January 22, 2018 at 4:45 PM

One reason why the emerging research, which we summarized in our new paper, increasingly links SNAP (food stamps) with improved health outcomes is that SNAP reduces “food insecurity” — i.e., insufficient access to enough food to live a healthy life over the course of a year.

Food insecurity is one of many social and economic factors that recent research has linked with poorer health and higher health care costs. The stress that food-insecure families face because they can’t consistently put healthy food on the table, along with the health effects of unpredictable or intermittent meals, may contribute to a higher risk of chronic conditions and other adverse health outcomes.

It’s often hard to establish whether food insecurity causes poor health, poor health causes food insecurity, or both are caused by other factors. But regardless, research establishes a strong relationship between food insecurity and health:

  • Food insecurity among children, working-age adults, and seniors is linked with worse diet quality, chronic conditions, and poorer health.
  • Adults in households with very low food security are at least 40 percent likelier to be diagnosed with a chronic condition, such as hypertension, coronary heart disease, hepatitis, or stroke, than adults in food-secure households. (See chart.)
  • Food insecurity is associated with the underuse of medication due to cost among working-age adults, including those with a chronic condition like diabetes, and among the elderly.
  • Food insecurity is also associated with greater use of health care services. Adults in food-insecure households are about 50 percent likelier to visit an emergency room, be admitted to a hospital, and stay hospitalized longer than adults in food-secure households.
  • Food insecurity is also linked with higher health care spending. After controlling for characteristics expected to affect food security and spending on health care, people in food-insecure households spend roughly 45 percent more on medical costs in a year ($6,100) than people in food-secure households ($4,200), one study found.

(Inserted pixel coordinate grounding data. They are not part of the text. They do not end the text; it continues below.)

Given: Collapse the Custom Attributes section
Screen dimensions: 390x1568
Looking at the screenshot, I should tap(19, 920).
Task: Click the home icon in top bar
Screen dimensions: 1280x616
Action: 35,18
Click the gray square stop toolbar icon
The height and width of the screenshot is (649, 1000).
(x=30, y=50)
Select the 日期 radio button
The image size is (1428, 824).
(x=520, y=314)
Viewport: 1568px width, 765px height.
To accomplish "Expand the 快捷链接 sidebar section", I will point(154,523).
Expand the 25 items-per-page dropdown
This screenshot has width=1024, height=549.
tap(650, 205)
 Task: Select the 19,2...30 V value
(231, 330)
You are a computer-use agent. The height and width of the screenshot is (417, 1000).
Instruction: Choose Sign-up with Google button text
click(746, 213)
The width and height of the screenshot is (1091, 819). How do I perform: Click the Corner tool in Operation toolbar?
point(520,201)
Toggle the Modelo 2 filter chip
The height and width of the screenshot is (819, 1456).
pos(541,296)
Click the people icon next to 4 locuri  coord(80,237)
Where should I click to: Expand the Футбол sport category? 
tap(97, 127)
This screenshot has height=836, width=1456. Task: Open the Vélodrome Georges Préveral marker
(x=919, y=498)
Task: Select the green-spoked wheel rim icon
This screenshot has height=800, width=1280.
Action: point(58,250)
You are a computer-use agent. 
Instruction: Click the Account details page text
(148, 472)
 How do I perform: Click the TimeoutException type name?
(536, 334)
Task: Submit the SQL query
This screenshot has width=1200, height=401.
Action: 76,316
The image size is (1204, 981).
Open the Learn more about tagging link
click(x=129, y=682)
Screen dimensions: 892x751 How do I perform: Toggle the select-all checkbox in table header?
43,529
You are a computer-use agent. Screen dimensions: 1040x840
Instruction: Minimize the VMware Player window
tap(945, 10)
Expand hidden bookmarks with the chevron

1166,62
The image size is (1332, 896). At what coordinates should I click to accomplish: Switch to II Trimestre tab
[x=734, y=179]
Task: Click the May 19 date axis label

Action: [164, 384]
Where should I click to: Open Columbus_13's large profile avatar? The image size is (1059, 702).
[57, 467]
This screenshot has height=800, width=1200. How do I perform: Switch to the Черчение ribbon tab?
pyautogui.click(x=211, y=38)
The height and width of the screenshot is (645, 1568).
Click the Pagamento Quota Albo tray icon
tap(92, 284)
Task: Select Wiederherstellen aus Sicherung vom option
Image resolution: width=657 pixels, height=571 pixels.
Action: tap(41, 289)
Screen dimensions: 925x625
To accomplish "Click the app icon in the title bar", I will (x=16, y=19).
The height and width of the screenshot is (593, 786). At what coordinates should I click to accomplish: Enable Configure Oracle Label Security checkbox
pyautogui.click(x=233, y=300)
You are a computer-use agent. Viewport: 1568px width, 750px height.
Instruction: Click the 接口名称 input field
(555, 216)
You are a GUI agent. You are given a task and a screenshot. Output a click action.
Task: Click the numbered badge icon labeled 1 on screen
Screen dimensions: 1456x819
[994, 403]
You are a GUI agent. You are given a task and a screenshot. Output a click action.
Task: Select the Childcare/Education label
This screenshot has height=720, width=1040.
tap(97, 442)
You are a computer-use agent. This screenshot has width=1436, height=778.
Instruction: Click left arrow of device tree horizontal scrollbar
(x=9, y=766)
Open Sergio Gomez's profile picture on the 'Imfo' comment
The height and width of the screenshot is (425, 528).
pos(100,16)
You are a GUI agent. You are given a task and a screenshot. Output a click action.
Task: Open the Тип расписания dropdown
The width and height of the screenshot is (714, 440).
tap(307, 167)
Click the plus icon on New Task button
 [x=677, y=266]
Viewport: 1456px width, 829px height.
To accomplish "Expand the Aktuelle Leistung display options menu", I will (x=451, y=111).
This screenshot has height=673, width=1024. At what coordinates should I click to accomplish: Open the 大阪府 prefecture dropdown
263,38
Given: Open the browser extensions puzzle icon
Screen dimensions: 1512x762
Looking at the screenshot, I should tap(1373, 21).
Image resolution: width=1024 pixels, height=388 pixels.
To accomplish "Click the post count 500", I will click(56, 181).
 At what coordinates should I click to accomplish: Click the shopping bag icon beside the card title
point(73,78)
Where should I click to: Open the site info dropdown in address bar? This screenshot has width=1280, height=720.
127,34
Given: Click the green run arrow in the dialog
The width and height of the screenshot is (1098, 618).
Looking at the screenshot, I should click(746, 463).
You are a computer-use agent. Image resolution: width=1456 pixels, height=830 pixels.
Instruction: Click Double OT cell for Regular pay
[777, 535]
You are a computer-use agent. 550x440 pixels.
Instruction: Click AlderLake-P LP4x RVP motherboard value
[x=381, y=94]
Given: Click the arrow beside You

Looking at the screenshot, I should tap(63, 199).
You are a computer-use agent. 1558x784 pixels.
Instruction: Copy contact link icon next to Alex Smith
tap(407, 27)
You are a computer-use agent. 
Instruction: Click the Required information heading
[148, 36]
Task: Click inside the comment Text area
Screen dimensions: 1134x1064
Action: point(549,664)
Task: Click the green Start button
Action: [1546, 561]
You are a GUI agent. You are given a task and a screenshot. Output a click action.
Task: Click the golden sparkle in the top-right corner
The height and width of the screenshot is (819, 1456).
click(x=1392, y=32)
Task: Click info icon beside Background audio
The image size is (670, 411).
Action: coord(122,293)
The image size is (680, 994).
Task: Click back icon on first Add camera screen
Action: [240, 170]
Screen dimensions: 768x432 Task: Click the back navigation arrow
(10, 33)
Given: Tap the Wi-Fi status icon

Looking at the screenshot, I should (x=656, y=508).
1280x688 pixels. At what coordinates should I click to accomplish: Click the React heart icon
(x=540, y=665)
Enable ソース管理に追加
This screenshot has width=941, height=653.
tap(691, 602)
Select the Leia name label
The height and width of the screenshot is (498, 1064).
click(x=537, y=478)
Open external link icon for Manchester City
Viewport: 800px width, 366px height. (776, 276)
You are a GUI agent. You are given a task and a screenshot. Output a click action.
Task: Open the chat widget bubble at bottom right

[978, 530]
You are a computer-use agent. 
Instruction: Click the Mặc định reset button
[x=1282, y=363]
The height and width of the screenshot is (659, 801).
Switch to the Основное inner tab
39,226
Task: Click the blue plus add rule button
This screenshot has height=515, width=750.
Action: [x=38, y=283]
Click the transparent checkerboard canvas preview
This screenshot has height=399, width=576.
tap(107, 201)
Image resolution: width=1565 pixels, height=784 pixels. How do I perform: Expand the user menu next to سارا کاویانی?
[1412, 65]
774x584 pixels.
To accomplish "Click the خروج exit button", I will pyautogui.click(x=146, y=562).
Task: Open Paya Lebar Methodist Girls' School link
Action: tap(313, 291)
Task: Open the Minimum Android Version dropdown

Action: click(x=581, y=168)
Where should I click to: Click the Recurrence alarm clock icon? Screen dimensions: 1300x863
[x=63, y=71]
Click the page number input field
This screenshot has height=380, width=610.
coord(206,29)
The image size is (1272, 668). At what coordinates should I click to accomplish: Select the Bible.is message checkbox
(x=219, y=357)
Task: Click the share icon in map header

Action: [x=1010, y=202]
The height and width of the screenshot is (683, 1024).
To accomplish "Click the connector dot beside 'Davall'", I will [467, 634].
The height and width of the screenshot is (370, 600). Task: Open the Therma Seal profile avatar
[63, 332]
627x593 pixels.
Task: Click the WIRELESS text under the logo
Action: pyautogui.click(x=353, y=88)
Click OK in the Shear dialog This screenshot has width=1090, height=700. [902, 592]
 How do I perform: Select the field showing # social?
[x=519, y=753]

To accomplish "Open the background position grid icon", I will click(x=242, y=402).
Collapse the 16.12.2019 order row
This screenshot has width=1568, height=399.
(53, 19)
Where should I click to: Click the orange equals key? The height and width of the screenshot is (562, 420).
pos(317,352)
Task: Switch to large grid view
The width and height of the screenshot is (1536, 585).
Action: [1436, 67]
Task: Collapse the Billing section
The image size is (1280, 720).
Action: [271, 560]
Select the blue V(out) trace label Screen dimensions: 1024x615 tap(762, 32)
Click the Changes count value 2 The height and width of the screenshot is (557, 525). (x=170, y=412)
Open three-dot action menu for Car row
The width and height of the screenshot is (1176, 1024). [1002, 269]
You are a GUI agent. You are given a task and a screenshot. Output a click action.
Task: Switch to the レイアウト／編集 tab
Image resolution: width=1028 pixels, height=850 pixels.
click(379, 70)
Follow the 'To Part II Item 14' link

While evaluating SNAP’s impact on food insecurity is challenging, in part because households that apply for SNAP tend to be more food insecure, rigorous research that controls for these differences finds that SNAP reduces food insecurity for participants. Because SNAP reduces food insecurity and associated stress and frees up income for households to buy healthier food and spend more on health, SNAP may be a path toward better health, as our paper shows.